*Aim of the exercise*:
Copy each line of the material below that includes the string "dropdown".
Records for the exercise Block Start
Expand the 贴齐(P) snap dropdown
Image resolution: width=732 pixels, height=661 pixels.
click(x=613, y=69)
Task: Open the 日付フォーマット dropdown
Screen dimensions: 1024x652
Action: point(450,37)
Records for the exercise Block End
Records for the exercise Block Start
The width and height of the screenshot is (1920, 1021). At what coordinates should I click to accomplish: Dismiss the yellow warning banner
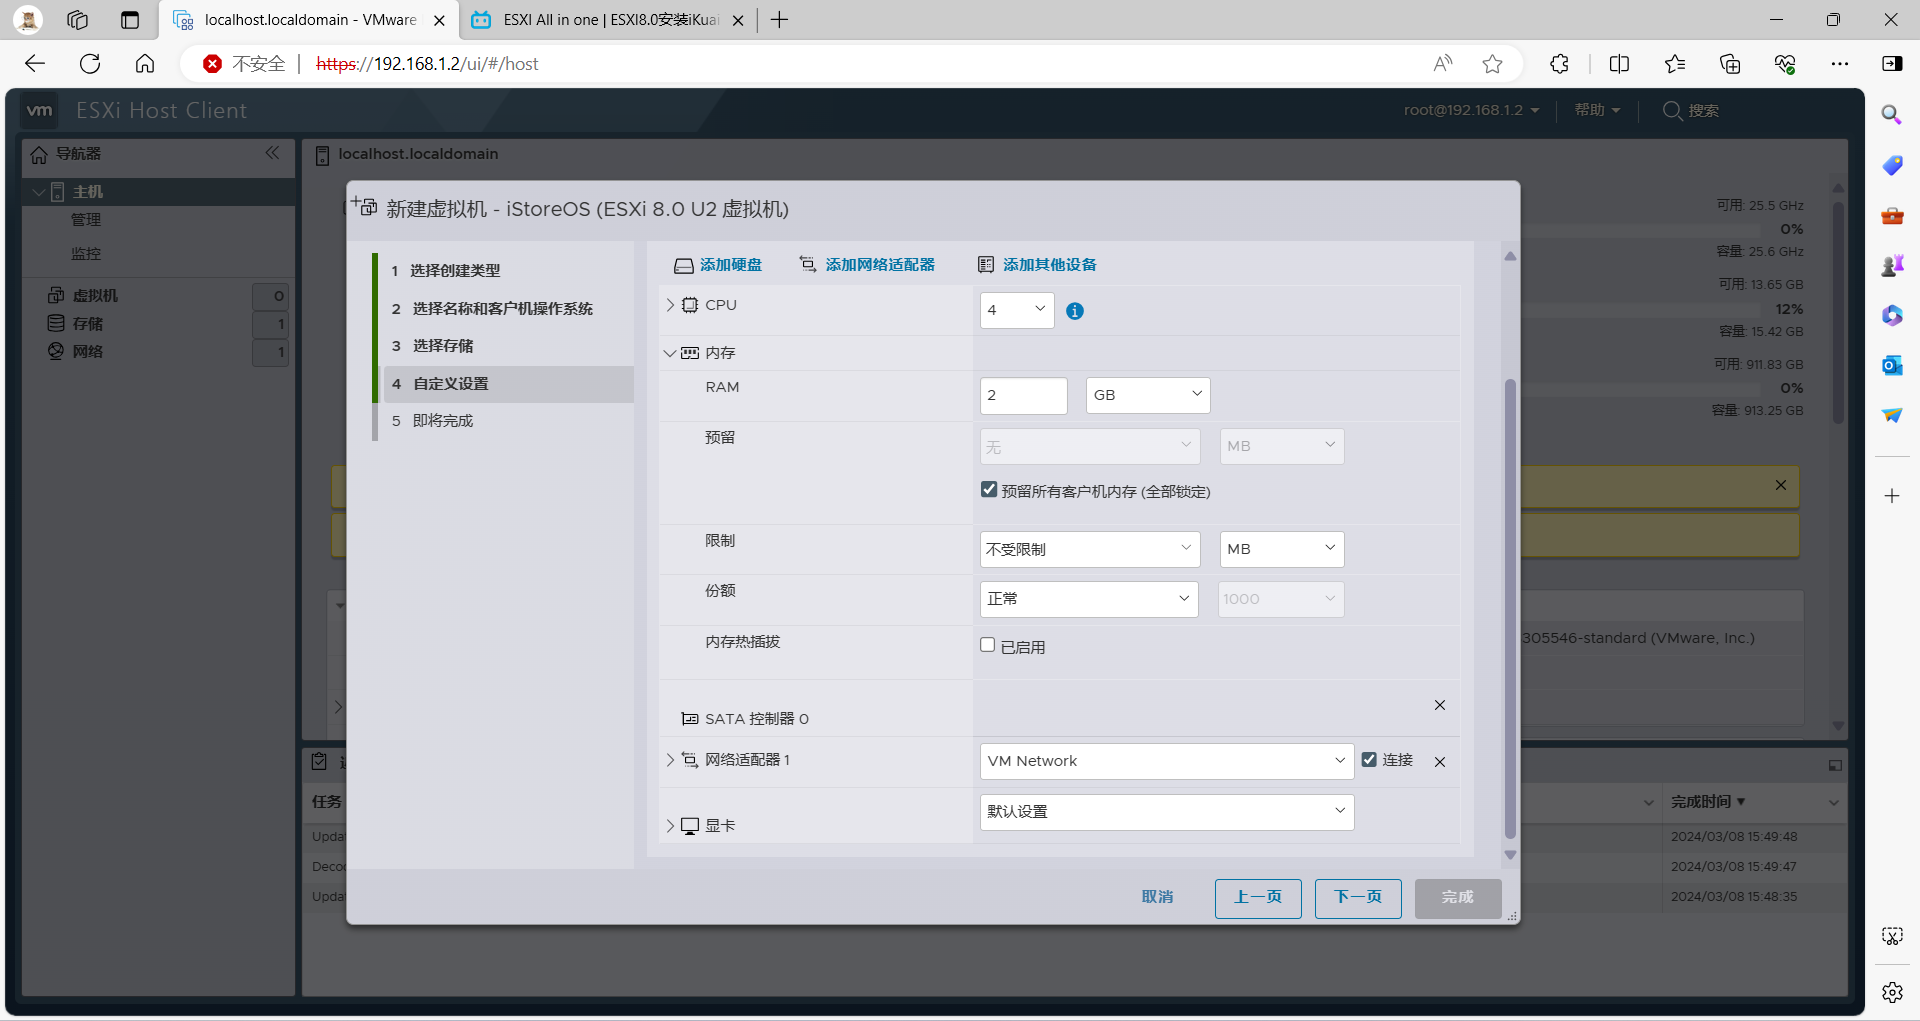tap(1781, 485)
Records for the exercise Block End
*Answer to the exercise*:
Expand the 贴齐(P) snap dropdown
Task: Open the 日付フォーマット dropdown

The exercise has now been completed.